Is it worth my time and effort to take my former boyfriend/roommate to small-claims court? 

We met in 2008. In 2010, his restaurant closed. He moved in with me, saying he could get another job anywhere. I relented. He moved into my home and had 20-plus jobs in five years. 

I told him NUMEROUS times to move out. I needed help with the mortgage and utilities, but I ended up losing my home. I sold some jewelry so we could move back to his hometown, where the cost of living was less. 

He said it was his turn to take care of me. He had many contacts and said I only needed a part-time job for personal spending money. In the first six months, he lost or quit seven different jobs. 

I got a part-time job and tried to hoard the money I had. He asked how much I had left and suggested I get a second job. He did chores around the house but didn’t contribute financially. 

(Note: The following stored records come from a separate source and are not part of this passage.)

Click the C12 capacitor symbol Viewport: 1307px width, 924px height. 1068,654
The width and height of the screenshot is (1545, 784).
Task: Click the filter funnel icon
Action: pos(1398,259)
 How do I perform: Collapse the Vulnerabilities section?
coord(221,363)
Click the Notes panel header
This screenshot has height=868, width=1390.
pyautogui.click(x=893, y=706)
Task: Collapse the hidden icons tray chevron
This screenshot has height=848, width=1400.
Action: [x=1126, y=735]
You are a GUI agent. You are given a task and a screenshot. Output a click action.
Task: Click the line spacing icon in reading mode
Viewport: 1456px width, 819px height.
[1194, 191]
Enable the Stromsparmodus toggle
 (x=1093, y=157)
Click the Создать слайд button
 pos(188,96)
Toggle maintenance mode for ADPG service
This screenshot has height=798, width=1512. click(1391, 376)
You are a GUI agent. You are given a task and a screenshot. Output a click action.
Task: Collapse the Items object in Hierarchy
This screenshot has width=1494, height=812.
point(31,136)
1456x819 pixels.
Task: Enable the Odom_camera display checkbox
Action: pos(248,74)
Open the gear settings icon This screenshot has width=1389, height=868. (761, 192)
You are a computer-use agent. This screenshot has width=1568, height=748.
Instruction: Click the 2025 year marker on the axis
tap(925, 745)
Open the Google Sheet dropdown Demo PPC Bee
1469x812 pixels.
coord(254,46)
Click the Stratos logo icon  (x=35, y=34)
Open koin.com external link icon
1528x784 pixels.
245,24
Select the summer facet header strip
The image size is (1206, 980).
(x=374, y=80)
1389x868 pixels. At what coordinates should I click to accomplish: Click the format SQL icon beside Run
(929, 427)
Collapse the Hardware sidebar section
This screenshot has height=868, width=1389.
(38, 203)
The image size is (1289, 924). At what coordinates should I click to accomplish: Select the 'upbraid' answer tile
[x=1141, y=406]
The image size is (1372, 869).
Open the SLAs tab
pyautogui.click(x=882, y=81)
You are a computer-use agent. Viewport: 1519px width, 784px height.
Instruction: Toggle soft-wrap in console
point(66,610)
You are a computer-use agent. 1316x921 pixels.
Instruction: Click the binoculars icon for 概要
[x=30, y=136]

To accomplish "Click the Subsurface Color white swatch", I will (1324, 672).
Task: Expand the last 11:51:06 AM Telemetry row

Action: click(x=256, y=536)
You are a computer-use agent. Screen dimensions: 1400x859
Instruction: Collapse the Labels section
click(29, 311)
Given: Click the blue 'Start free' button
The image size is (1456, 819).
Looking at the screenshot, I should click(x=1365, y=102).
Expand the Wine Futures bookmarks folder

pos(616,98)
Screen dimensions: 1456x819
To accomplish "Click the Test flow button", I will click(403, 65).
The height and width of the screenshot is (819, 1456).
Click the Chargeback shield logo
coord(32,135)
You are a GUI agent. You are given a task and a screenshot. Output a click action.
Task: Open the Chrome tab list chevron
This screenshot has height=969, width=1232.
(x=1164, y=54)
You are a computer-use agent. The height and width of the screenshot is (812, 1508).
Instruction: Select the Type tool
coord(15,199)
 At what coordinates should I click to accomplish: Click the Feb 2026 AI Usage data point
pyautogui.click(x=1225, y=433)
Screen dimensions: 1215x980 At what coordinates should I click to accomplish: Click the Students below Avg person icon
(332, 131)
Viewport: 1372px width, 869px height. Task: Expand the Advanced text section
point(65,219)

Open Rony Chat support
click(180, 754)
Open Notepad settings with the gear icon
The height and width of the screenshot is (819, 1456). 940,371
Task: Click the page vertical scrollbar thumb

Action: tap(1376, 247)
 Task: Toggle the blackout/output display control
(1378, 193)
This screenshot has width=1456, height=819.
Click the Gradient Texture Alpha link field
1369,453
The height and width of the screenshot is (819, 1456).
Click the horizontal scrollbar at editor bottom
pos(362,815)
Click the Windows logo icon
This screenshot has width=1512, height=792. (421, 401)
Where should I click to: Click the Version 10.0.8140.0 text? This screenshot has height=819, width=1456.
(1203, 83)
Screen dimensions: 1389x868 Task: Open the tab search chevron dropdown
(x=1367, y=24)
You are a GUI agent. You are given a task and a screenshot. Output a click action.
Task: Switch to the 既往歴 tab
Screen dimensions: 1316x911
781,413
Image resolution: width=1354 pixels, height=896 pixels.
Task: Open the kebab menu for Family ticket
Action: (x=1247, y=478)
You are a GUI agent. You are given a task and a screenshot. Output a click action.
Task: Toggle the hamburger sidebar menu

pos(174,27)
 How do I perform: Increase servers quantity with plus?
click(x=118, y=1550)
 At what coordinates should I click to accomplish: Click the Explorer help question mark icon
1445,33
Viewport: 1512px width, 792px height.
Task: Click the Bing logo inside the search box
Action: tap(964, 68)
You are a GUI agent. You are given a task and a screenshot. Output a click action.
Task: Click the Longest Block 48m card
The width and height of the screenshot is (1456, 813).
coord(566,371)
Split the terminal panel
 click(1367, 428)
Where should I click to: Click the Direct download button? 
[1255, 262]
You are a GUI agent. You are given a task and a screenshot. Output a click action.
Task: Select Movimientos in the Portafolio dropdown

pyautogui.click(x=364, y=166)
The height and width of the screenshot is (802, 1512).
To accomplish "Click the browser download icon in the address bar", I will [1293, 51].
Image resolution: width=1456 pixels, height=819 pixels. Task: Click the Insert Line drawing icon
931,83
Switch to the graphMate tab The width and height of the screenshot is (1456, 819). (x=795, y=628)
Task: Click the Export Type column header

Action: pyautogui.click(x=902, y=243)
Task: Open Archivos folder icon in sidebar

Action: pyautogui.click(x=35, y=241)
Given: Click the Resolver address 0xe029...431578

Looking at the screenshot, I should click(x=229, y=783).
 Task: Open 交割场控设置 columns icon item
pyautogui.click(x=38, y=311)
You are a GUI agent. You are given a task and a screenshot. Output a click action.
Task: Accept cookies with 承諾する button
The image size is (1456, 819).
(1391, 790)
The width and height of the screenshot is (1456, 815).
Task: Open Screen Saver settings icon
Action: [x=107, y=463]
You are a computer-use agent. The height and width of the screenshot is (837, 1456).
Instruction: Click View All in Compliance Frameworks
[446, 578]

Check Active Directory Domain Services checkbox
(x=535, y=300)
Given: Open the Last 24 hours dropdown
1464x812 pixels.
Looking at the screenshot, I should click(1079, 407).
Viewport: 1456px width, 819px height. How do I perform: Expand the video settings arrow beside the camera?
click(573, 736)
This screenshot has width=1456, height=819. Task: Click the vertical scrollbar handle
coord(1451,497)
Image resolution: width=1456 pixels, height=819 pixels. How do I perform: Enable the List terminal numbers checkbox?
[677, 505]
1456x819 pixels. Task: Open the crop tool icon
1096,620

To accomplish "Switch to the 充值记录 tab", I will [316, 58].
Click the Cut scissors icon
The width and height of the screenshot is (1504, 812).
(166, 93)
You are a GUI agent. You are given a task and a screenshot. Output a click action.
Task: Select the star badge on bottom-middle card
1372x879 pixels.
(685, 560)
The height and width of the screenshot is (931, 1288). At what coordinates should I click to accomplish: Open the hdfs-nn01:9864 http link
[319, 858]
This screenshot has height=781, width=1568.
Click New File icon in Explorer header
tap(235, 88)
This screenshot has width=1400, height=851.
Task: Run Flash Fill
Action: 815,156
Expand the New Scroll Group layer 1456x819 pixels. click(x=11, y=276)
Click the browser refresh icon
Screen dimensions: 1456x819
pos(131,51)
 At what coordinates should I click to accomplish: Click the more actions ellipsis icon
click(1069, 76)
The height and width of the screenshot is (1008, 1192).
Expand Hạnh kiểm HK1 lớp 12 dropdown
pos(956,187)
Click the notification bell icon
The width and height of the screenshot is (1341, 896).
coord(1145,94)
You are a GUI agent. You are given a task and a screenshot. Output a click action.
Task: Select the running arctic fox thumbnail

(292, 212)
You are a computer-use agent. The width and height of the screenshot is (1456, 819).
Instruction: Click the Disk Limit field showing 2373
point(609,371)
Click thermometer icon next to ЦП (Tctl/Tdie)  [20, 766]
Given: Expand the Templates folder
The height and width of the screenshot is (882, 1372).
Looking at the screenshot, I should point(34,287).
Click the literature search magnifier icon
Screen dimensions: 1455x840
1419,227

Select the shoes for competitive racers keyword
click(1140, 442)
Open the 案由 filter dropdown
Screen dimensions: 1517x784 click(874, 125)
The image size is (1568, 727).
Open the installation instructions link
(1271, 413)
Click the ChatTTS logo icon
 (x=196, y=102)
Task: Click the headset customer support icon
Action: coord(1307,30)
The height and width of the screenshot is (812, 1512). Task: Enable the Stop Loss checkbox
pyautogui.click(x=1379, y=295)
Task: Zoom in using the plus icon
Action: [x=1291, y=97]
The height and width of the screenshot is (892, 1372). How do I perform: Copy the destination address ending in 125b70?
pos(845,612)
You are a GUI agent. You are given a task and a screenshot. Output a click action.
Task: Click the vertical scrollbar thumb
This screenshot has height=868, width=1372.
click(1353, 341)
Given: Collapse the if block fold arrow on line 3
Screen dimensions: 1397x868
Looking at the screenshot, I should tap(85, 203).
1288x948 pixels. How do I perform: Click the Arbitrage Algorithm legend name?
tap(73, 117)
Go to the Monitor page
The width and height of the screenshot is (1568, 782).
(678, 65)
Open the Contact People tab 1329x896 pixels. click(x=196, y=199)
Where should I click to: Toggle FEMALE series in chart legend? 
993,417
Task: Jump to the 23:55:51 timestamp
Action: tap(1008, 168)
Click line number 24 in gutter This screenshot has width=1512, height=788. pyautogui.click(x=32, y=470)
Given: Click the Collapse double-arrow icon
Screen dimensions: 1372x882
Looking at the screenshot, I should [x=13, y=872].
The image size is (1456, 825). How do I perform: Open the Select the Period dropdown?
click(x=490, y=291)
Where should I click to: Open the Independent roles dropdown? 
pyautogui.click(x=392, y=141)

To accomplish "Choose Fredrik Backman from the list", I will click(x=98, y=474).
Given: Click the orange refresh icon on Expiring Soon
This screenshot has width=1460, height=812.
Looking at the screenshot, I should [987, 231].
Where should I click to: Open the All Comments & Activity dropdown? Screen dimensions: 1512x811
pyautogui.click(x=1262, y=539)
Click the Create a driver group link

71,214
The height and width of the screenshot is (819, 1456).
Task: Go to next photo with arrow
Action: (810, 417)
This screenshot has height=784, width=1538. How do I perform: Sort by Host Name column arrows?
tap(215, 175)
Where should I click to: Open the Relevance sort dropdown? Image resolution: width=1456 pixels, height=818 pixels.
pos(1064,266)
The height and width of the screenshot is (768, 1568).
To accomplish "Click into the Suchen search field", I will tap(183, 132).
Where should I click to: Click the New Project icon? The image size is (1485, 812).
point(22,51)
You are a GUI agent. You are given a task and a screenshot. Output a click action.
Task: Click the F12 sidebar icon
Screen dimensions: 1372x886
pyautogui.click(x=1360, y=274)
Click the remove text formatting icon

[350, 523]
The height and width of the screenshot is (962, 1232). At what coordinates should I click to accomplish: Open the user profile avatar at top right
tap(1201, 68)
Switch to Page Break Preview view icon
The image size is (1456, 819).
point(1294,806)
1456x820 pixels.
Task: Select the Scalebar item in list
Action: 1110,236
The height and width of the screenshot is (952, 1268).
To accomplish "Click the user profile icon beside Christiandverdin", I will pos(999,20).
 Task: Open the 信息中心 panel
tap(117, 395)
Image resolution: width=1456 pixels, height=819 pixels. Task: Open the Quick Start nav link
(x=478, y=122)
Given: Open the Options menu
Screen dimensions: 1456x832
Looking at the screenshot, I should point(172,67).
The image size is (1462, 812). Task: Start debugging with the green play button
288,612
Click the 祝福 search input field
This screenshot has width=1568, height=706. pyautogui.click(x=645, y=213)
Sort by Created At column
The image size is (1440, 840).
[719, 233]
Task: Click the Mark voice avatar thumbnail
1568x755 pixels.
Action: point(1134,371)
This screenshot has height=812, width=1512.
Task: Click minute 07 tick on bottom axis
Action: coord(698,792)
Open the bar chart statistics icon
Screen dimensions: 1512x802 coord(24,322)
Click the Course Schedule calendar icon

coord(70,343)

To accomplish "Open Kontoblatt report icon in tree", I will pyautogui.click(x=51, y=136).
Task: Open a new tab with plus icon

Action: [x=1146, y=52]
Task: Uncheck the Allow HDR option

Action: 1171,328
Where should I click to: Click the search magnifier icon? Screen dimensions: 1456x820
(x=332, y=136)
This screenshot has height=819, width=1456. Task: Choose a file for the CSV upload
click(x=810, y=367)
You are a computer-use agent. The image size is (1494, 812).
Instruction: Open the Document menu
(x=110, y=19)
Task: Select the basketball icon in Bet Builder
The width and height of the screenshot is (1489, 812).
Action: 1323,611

After two years, he finally moved out, but 14 months later, he was back. I broke my hip, so he moved himself back in (to take care of the dog). After he quit ANOTHER job, I told him to leave. He refused, due to our state laws, he had squatters’ rights. 

I couldn’t afford lawyers to get him out. Fourteen months ago, he finally moved out. I feel he still owes me over $100,000. What do you suggest? 

-Used and Abused

Dear Used,

If my scorecard is accurate, your ex-boyfriend lost or quit at least 28 jobs during your time together and has a really poor track record of financial contributions. What are the odds that he’s turned his life around and is now gainfully employed with decent savings? Or do you think he’s moved on because he found someone else he can mooch off of?

I’d love to tell you to sue the man for every cent he owes you. But I can’t imagine a scenario where it’s worth your time and energy.

For starters, if you really think he owes you $100,000, you wouldn’t be able to sue in small-claims court. The limits range from $2,500 to $25,000 depending on the state. That means you’d need to hire an attorney unless you opted to go the DIY route, which is always ill-advised.

Even if you had the most airtight case against your boyfriend — for instance, if you made him sign a contract when he moved in and have sound documentation that shows he violated it — a judgment is worthless when someone can’t pay up. If your ex-boyfriend were a responsible adult, it might be possible to get an order that allows you to garnish his wages or his bank accounts. But in his case, there’s probably little if anything to garnish.

So unless your ex has some secret source of wealth you neglected to mention, suing this leech probably isn’t worth it. You’ll save yourself time and money. You’ll avoid the need to contact him. Take comfort, if you can, in knowing that you’re not giving him any opening into your life ever again as you focus on rebuilding your savings and credit.

As you work to regain your financial footing, think about the very costly lessons you’ve learned and how you might apply them to a future relationship. For example, it’s always wise to put both names on the lease before you move in together. Signing a cohabitation agreement that spells out who’s responsible for what bills is also smart.

Moving on is the best thing you can do here. Your former boyfriend isn’t going to make you financially whole again. Only you can do that.